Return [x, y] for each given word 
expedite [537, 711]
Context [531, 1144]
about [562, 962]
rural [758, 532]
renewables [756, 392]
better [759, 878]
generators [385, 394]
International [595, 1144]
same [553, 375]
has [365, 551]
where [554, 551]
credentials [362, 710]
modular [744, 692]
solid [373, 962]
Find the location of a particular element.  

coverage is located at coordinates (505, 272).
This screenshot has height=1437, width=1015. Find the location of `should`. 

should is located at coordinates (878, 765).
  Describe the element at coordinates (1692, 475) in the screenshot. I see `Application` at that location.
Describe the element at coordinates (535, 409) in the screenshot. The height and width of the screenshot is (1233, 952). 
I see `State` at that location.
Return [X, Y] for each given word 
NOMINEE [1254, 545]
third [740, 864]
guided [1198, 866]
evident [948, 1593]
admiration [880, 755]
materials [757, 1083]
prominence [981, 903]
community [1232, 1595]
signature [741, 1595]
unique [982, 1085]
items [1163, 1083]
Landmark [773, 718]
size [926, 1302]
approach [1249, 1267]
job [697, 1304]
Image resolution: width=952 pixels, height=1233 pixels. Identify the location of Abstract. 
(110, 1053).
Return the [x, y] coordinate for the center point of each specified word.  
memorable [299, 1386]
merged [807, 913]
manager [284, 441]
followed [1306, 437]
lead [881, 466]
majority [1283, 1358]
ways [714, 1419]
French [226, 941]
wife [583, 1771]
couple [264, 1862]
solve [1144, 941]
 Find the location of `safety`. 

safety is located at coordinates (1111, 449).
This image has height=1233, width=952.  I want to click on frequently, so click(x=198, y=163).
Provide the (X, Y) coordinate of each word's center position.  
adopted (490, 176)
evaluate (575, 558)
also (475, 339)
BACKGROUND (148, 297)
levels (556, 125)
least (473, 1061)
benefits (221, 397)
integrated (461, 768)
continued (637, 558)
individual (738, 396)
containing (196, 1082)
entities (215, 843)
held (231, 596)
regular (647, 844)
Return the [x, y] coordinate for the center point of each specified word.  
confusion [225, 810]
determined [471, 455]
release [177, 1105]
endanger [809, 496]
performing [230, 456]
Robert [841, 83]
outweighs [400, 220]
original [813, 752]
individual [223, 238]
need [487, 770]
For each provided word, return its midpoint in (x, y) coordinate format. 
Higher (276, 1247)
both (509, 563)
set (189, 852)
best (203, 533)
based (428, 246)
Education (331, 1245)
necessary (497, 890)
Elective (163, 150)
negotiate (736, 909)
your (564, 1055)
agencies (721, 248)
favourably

(JOB):
Copy out the rows from the line that has "continued (637, 558)" through the line that has "your (564, 1055)", swapping "individual" for "single" and changing nothing else.

(WRITTEN REPLY):
continued (637, 558)
single (738, 396)
containing (196, 1082)
entities (215, 843)
held (231, 596)
regular (647, 844)
Return the [x, y] coordinate for the center point of each specified word.  
confusion [225, 810]
determined [471, 455]
release [177, 1105]
endanger [809, 496]
performing [230, 456]
Robert [841, 83]
outweighs [400, 220]
original [813, 752]
single [223, 238]
need [487, 770]
For each provided word, return its midpoint in (x, y) coordinate format. 
Higher (276, 1247)
both (509, 563)
set (189, 852)
best (203, 533)
based (428, 246)
Education (331, 1245)
necessary (497, 890)
Elective (163, 150)
negotiate (736, 909)
your (564, 1055)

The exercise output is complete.